### GIVEN EXERCISE A
Rewrite the stretch of the Mike Hilton article from "Hilton also ranked" through "of the time.", replacing "Pro Football Focus" with "PFF".
### GIVEN EXERCISE B
According to the Mike Hilton article, how many yards per coverage snap did Hilton allow from an inside position?

** Begin READING TEXT **

We know that Mike Hilton made an impact last season as a first-year player in multiple ways. The former college free agent cornerback opened the season as the team’s starting slot cornerback and was successful against the run as well as in the pass-rushing component. But he also did a pretty good job of covering.

While any metric will be flawed, and limited by lack of precise knowledge of whose responsibility was whose, Pro Football Focus posted an interesting statistic recently. Based on their charting, Hilton allowed the fewest yards per snap in coverage last season among all slot cornerbacks last season.

Or to phrase it more accurately, he allowed the fewest yards per snap in the slot while in coverage. A lot of cornerbacks play both on the outside and inside. This statistic is referring only to snaps played inside. He allowed just .68 yards per coverage snap from an inside position.

He was one of 13 qualified cornerbacks(playing at least 50 percent of his team’s slot snaps) to have allowed a yard per coverage snap in the slot or fewer, with the closest to him being Kendall Fuller, now of the Kansas City Chiefs. Fuller allowed .74 yards per coverage snap in the slot last season. Both Dominique Rodgers-Cromartie and Aaron Colvin posted .76, while Nickell Roby-Coleman was at .80 to round out the top five.

Hilton also ranked well in other advanced metrics, including cover snaps per target. Opposing quarterbacks only targeted the first-year player once ever 7.7 snaps in coverage from the slot, which was the sixth-best ratio.

He did allow a higher percentage of receptions, however. He only ranked ninth in receptions allowed per coverage snap from the slot, allowing a catch once every 10.8 snaps. The best figure in that category was posted by Denver Broncos Pro Bowler Chris Harris, who only allowed one reception per 16.3 snaps in coverage from the slot.

Pro Football Focus has Hilton allowing 27 receptions during the regular season on just 38 targets. As a ratio, that is a high percentage, allowing a pass to be caught in his area of coverage over 70 percent of the time.

But opposing players did not have a lot of success with those passes. He gave up just 198 yards, or 7.3 yards per reception, and 87 yards after the catch, for 3.2 yards after the catch per reception. And remember, yards after the catch can also come from behind the line of scrimmage, which is more likely in the case of slot defenders than outside cornerbacks.

Hilton’s quarterback rating allowed from the slot of 61.1 was the second-best among qualified cornerbacks behind Kendall Fuller. He recorded two interceptions and did not allow a touchdown will defending the slot.

And just because I know it’s going to come up, yes, any charting data is going to be flawed, as I already said above. There is an unavoidable subjectivity to it. These are not official statistics. But it’s worth a discussion about his coverage all the same.

** End READING TEXT **
** Begin DATA PROVIDED **

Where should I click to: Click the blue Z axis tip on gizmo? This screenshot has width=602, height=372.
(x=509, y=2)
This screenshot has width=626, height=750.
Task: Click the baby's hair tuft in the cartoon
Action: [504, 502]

** End DATA PROVIDED **
** Begin DATA PROVIDED **

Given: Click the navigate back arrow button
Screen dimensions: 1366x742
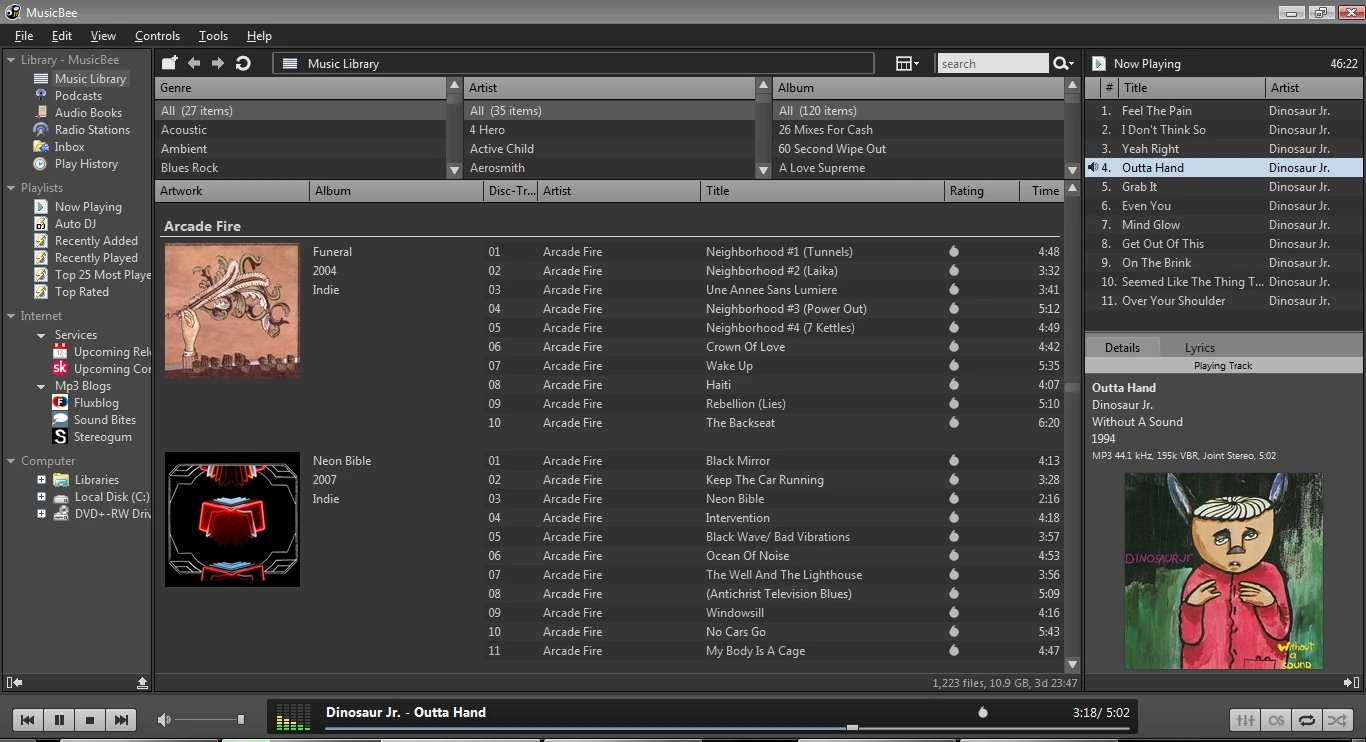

** End DATA PROVIDED **
** Begin DATA PROVIDED **

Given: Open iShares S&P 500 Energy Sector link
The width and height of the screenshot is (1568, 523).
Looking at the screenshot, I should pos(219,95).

** End DATA PROVIDED **

### REPLY A
Hilton also ranked well in other advanced metrics, including cover snaps per target. Opposing quarterbacks only targeted the first-year player once ever 7.7 snaps in coverage from the slot, which was the sixth-best ratio.

He did allow a higher percentage of receptions, however. He only ranked ninth in receptions allowed per coverage snap from the slot, allowing a catch once every 10.8 snaps. The best figure in that category was posted by Denver Broncos Pro Bowler Chris Harris, who only allowed one reception per 16.3 snaps in coverage from the slot.

PFF has Hilton allowing 27 receptions during the regular season on just 38 targets. As a ratio, that is a high percentage, allowing a pass to be caught in his area of coverage over 70 percent of the time.

### REPLY B
He allowed .68 yards per coverage snap from an inside position.